For Lange, the growth of open-source movements and the collaboration that accompanies them plays a significant role in shaping kid-centric design. “The future of play for kids already relies more on customizable and open-source things, particularly in digital playgrounds like Fortnite (to a limited extent, as with the skins economy) and Minecraft (with more freedom) or even with hybrids like Nintendo Labo,” she says. “We will see (and do see) many more kids making both IRL and digital prototypes, creative messing around, shared and played within friend groups.”
Those questions of parenting and play also feed directly into Lange’s discussion of life under quarantine. “All those kids at home— what are they playing with? Which toys are occupying them for the longest? What games are they playing with their friends online?” she asks. “I bet it is classics like blocks and Magna-Tiles. I’ve gotten several anecdotal reports of fun with cardboard boxes, and my kids, who are older, have gone back to Minecraft.”

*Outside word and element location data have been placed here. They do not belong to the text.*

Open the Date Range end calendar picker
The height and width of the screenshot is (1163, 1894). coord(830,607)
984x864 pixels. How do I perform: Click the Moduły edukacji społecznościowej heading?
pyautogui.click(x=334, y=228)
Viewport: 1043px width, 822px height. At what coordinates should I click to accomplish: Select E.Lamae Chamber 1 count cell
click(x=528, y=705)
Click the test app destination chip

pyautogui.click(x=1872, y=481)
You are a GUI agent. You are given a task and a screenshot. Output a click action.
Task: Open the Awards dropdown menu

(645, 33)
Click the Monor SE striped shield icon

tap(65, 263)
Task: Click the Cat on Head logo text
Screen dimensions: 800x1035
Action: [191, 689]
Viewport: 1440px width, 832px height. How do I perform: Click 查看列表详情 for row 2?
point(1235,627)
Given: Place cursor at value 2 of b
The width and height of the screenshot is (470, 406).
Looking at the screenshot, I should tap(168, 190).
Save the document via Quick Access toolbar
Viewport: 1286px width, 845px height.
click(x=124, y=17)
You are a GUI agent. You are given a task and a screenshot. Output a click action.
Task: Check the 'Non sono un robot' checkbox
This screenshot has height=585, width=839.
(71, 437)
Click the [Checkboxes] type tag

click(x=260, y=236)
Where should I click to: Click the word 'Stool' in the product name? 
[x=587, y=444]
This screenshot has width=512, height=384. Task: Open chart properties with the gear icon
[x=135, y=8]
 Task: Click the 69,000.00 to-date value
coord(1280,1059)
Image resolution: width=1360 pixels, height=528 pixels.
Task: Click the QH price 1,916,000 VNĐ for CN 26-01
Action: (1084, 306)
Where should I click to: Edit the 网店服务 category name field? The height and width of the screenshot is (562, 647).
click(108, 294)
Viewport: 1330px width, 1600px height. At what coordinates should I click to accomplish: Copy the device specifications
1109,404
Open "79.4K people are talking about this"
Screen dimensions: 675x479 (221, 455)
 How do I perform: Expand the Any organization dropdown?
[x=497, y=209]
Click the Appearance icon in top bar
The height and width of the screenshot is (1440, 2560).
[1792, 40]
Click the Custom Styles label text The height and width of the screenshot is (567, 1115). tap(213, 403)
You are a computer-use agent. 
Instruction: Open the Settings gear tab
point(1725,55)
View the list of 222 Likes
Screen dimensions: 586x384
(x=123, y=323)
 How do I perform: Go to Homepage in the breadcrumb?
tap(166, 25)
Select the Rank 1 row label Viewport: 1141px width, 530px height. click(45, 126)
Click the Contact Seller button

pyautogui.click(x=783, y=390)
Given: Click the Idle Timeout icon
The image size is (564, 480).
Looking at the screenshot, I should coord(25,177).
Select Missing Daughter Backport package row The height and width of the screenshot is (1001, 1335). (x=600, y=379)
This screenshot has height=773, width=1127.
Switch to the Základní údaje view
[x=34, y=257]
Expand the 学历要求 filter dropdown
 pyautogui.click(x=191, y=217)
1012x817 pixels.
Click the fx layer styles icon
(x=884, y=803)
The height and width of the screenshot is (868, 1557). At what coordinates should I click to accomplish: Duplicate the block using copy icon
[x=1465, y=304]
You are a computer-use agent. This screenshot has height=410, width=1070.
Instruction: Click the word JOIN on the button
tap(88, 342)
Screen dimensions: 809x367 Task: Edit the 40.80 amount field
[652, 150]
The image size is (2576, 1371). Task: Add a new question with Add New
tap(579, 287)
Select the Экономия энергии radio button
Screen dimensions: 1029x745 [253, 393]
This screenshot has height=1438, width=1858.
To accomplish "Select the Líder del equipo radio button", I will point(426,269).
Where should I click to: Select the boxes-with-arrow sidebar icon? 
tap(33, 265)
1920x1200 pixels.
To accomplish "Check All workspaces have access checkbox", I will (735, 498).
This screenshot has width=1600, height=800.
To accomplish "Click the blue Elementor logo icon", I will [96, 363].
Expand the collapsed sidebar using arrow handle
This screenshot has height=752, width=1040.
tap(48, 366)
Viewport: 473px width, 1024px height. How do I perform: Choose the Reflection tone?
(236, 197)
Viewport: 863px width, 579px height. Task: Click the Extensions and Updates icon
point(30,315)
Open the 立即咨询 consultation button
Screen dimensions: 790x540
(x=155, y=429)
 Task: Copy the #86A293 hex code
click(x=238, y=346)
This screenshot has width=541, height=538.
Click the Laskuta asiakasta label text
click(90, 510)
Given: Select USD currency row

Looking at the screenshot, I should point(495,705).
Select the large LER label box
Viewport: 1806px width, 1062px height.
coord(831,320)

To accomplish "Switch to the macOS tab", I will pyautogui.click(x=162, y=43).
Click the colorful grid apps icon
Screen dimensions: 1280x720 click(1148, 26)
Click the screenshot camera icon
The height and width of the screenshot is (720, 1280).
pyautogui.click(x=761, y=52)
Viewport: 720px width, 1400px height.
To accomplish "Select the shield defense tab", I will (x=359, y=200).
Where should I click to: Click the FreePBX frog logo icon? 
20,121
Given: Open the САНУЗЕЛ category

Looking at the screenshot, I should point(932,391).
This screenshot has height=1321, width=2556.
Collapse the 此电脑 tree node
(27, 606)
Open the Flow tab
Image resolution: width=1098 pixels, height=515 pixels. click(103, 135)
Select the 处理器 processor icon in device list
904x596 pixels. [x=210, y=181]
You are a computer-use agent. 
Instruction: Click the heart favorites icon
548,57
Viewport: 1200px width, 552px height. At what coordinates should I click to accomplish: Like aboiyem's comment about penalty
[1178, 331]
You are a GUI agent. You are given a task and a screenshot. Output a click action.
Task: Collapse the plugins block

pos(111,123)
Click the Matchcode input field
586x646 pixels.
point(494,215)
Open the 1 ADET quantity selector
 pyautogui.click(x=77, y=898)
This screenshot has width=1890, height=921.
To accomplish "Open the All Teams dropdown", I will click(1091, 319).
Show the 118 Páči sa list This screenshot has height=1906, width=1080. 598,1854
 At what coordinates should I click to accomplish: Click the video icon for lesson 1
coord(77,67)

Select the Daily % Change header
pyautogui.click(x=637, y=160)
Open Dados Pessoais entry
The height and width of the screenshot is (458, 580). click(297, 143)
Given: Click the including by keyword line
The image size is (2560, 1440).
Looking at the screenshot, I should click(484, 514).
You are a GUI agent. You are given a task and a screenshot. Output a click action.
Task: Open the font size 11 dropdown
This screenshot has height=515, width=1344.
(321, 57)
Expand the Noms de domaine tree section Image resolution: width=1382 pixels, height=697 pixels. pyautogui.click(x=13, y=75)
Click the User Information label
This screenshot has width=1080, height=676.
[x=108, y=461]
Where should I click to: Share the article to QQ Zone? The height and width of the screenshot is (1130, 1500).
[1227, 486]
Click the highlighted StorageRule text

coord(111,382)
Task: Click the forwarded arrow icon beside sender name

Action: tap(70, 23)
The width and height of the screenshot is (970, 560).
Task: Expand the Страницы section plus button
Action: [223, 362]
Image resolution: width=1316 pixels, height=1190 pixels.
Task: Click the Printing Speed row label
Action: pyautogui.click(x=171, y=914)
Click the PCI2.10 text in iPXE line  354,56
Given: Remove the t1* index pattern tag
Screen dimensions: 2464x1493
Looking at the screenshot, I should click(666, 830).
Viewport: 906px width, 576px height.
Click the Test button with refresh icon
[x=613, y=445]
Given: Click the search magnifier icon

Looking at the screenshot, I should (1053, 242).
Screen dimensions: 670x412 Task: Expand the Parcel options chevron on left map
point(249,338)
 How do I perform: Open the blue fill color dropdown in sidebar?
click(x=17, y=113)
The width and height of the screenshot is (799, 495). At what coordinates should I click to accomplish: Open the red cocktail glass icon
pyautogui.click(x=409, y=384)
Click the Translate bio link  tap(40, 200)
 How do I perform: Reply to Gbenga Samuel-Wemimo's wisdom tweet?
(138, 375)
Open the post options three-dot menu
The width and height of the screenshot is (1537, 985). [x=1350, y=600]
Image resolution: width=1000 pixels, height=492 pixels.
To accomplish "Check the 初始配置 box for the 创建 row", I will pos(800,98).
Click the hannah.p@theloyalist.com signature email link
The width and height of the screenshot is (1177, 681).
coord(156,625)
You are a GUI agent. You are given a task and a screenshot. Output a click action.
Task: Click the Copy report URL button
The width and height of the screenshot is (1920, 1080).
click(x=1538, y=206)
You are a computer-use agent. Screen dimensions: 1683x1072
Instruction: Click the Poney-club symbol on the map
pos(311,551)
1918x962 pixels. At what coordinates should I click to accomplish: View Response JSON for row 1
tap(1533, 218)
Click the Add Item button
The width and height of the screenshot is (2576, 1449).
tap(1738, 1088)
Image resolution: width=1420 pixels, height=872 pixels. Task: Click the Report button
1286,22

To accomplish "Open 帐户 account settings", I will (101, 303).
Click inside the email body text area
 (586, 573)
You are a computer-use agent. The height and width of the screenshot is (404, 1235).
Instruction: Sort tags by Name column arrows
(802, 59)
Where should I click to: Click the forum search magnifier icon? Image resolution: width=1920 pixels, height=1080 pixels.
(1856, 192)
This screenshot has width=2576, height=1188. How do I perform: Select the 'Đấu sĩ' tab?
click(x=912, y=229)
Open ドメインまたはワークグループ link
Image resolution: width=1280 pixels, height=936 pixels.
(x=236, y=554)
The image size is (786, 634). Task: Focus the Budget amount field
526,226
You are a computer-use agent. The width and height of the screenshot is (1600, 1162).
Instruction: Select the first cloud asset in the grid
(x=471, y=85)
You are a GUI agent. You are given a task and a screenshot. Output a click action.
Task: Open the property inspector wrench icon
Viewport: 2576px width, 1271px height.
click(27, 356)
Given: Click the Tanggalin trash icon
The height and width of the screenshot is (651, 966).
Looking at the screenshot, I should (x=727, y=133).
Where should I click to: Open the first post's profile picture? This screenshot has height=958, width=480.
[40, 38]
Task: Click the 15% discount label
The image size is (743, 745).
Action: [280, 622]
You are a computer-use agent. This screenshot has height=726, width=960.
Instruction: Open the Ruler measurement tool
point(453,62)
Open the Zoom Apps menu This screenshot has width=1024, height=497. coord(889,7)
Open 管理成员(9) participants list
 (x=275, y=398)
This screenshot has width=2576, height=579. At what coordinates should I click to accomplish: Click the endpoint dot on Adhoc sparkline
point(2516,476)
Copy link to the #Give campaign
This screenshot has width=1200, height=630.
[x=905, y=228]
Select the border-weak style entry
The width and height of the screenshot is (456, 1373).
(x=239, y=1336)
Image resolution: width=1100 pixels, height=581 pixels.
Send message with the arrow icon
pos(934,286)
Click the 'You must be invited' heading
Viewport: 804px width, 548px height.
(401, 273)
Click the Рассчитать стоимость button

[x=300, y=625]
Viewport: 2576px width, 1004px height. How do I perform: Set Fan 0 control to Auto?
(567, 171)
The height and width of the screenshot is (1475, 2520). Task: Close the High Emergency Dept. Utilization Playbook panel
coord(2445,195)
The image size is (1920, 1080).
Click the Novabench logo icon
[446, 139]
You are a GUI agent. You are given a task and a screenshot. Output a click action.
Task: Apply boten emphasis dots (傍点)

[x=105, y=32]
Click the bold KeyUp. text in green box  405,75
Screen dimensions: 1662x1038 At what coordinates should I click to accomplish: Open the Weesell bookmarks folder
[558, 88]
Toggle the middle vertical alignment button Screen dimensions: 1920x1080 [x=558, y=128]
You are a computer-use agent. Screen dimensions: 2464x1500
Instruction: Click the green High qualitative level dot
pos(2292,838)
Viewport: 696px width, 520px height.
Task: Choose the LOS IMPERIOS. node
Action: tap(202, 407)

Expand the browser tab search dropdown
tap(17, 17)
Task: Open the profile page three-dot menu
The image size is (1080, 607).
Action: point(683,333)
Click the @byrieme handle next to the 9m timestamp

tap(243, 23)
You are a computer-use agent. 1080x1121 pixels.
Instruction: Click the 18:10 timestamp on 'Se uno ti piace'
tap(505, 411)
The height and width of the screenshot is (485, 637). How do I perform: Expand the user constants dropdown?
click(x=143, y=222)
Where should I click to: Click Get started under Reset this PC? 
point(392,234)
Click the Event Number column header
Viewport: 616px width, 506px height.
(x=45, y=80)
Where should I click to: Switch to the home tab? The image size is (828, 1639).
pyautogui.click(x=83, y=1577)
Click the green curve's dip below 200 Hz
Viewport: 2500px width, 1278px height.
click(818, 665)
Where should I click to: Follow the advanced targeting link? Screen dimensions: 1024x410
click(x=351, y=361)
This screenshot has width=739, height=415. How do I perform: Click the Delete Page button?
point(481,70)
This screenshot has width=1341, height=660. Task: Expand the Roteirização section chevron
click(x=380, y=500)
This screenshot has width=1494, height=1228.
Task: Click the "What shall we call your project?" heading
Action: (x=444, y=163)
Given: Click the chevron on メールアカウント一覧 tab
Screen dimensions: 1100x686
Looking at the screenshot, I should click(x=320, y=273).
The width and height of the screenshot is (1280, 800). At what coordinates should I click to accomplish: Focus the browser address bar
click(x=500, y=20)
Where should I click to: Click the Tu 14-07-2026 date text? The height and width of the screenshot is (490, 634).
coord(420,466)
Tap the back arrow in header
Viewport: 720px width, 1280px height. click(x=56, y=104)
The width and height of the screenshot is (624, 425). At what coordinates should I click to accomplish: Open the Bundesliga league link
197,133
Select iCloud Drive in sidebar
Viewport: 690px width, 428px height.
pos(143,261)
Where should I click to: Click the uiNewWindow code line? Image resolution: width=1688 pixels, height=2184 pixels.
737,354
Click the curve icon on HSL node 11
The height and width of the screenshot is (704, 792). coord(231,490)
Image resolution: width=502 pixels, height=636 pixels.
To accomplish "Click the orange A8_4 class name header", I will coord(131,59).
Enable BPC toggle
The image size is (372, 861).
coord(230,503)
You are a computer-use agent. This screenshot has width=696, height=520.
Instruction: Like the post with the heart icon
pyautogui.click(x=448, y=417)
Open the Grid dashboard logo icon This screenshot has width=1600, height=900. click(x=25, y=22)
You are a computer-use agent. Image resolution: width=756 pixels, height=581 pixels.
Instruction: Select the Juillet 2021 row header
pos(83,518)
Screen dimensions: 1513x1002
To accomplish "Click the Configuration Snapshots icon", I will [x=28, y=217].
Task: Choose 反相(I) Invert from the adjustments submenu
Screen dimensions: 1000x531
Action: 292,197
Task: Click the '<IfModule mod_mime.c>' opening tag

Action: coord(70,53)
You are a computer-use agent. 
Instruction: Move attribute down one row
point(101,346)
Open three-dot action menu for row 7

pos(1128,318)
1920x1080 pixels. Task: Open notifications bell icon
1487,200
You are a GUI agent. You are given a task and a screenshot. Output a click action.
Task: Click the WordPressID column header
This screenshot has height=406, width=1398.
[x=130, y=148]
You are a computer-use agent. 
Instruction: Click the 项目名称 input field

Just as Lange deals with indoor and outdoor spaces and objects in her book, so too does she bring up both in the context of the current pandemic. “Meanwhile, outside the home, the playgrounds have been shut down, but lots of families are exploring their cities in new ways since the best way to get outside is to walk,” she says. “I know people are going on Instagram scavenger hunts. People are finding out everything they can reach in a half an hour on foot or by bike.”
For Lange, changes in public health policy today may have an impact on people’s behavior even after a vaccine has been found. “Some cities are giving over more space to pedestrians and setting aside more bike lanes,” she says. “That is going to change the post-coronavirus expectations, of parents and kids, about where they can go. ”
For Weber, the current pandemic raises questions of touch — which in turn hearken back to some of the issues he raises in IBauhaus. “I have just been reading lectures that Josdef Albers gave in Havana in 1934, and he emphasizes the tactile beautifully — the difference between something soft and wooly — let’s say in a bright red —and something totally smooth, in the same red. We see the color differently; we feel everything differently,” he says.
He notes that the present crisis might accentuate that even further. “People will want, now more than ever, to feel that something is sanitary and clean,” he says. “At the same time, it is said that the virus spreads more easily from smooth surfaces than, say, cardboard. So people will be all the more conscious of the tactile.”
But even if you’re not out and about, careful consideration of the objects around you can still be revealing. For Chayka, staying closer to home during quarantine has accentuated his perspective on minimalism. “A big lesson of minimalism is that you can pay attention to anything. Everything around you is worthy of artistic consideration, whether it’s street noise or a metal box,” he says. “So while being stuck at home in quarantine, it at least makes it more interesting to reconsider the stuff in my apartment.”
Recent months have also left him with the sense that minimalism might be ripe for a comeback, if it ever left. “I think minimalism’s linking of simplicity with coolness and elegance will be very relevant once the inevitable recession hits and we once again have to readjust our expectations for our economic lives,” he says. “Unfortunately. ”
The design history that Chayka, Weber and Lange explore in their respective books is wide-ranging, and covers decades of thought and process. Even at a moment in time punctuated by a global crisis, the ways of thinking and methods of perception that they cover have a lot to tell us about life right now — and what life a year or two from now might be.